Fürth. Die Spieler tanzten unermüdlich, Präsident Corny Littmann strahlte über das ganze Gesicht, und Trainer Holger Stanislawski grinste spitzbübisch: Der FC St. Pauli hat gleich seinen ersten «Matchball» zum nahezu sicheren Aufstieg in die Fußball-Bundesliga nutzen können.

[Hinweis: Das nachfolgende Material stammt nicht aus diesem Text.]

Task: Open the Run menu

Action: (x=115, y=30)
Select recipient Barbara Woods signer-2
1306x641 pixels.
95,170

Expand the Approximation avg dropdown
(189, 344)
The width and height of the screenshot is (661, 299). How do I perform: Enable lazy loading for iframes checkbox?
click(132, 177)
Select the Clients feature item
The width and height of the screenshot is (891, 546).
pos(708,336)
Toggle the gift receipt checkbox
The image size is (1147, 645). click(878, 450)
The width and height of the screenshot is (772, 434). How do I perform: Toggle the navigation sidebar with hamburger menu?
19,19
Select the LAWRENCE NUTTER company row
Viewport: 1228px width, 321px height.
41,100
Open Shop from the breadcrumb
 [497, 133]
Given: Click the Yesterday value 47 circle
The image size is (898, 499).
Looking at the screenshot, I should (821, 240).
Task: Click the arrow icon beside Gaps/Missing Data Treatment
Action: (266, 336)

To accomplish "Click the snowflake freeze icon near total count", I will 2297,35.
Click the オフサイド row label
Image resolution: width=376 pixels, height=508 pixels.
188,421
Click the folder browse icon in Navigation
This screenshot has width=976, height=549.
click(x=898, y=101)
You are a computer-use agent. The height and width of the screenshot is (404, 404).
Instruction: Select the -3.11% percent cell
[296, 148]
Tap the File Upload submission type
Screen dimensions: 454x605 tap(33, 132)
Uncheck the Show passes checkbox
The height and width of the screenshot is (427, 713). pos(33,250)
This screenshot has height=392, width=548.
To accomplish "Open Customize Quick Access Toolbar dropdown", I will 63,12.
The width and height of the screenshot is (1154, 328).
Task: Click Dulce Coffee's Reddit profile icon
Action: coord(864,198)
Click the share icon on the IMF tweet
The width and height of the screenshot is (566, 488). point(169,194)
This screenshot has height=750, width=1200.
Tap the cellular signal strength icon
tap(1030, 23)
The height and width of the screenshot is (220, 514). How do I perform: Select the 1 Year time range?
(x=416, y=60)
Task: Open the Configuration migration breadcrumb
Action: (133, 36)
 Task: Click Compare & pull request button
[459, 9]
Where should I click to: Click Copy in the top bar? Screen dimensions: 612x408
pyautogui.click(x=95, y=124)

Die Hamburger bezwangen am vorletzten Zweitliga-Spieltag die SpVgg. Greuther Fürth mit 4:1 (0:1) und steigen mit an Sicherheit grenzender Wahrscheinlichkeit zum fünften Mal ins deutsche Oberhaus auf. Konkurrent FC Augsburg liegt weiterhin drei Punkte zurück und weist vor dem letzten Spieltag die um 16 Treffer schlechtere Tordifferenz auf. «Das ist ein unglaublicher Moment für diesen Verein. Ein sensationeller Erfolg, genau passend zu unserem 100. Klub-Jubiläum», sagte Klubboss Corny Littmann.

Nach dem Abpfiff brachen alle Dämme. Die mitgereisten St. Pauli-Fans fluteten den Rasen und erdrückten ihre Lieblinge fast vor Begeisterung. Stürmer Deniz Naki schnappte sich eine Vereinsfahne, kletterte auf das Dach der Auswechselbank und dirigierte die Jubelgesänge der Anhänger. Littmann stand mittendrin und war sichtlich gerührt.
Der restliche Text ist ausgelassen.